Extract provided:
--- START ---
# ?!Water Spread/ Field Spread?!



## waskamallards (Feb 20, 2012)

Water spread--I usually hunt in water and field. I provide about 30 floater malls, and 6 goose floaters, the ducks come in alright, but not all the time. I also have a Mojo Mallard running at the same time with my spread. Is there anything i could do different to change the way the ducks come in? I also usually just put my goose floaters by the mojo that's kinda next to us in the blind, should that change?

Field Spread- I usually have about 30 sillo's next to my layout blind, also, next to my friends'. I usually have set up in either a "C" spread or a "V" spread. I have 24 full bodies and 6 shells. Geese come in sometimes really well, and other times they come in really poorly. Our blinds are totally concealed and everything. Just wondering if I could get some pointers on the spread.

Flagging-- I usually flag geese down from a mile away, its crazy that they have such good eyesight. In you tube videos I see that people don' stop flagging until the geese are at least 100 yards away. I usually stop flagging once they have seen my decoys. Should i flag more as their coming in? Comments are very helpful. Thanks!
--- END ---
Record extracts:
--- START ---
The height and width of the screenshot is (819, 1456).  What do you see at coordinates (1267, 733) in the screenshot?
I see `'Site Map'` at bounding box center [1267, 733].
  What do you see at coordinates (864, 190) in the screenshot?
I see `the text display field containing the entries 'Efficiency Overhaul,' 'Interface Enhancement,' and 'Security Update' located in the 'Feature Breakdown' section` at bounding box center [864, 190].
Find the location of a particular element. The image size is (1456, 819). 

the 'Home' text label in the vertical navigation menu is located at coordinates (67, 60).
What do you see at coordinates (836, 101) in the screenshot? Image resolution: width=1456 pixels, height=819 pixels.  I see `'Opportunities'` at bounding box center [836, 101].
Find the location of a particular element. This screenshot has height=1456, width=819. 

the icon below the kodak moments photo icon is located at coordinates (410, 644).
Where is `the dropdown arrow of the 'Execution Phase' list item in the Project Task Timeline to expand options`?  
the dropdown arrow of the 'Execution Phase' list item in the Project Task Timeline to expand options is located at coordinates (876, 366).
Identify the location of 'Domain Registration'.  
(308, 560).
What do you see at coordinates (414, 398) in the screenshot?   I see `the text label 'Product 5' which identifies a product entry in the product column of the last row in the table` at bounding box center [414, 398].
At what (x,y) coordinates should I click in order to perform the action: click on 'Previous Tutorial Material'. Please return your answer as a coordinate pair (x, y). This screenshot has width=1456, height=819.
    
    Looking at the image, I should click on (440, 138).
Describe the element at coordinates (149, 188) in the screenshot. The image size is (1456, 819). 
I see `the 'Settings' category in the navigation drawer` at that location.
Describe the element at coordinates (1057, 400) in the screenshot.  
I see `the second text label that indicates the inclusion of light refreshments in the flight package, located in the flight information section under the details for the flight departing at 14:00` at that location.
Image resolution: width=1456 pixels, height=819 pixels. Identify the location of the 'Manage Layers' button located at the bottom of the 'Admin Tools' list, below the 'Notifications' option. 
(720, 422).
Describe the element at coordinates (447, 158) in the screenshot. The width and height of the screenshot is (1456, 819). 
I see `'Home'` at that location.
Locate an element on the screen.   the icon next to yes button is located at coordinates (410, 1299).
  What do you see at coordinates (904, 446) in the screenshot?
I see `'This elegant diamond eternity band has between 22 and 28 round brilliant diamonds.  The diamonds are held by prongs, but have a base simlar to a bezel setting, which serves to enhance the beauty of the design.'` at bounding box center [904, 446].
--- END ---
Tasks for this exercise:
- A) From the forum post on water and field spreads, reproduce the stretch from "# ?!Water Spread/" through "on the spread.".
- B) Answer these questions using the forum post on water and field spreads:
(i) How many goose floaters does the poster put out in the water spread?
(ii) How many full bodies are in the poster's field spread?
(iii) At what point does the poster usually stop flagging?

List of solutions:
- A)
# ?!Water Spread/ Field Spread?!



## waskamallards (Feb 20, 2012)

Water spread--I usually hunt in water and field. I provide about 30 floater malls, and 6 goose floaters, the ducks come in alright, but not all the time. I also have a Mojo Mallard running at the same time with my spread. Is there anything i could do different to change the way the ducks come in? I also usually just put my goose floaters by the mojo that's kinda next to us in the blind, should that change?

Field Spread- I usually have about 30 sillo's next to my layout blind, also, next to my friends'. I usually have set up in either a "C" spread or a "V" spread. I have 24 full bodies and 6 shells. Geese come in sometimes really well, and other times they come in really poorly. Our blinds are totally concealed and everything. Just wondering if I could get some pointers on the spread.

- B)
(i) 6
(ii) 24
(iii) Once the geese have seen the decoys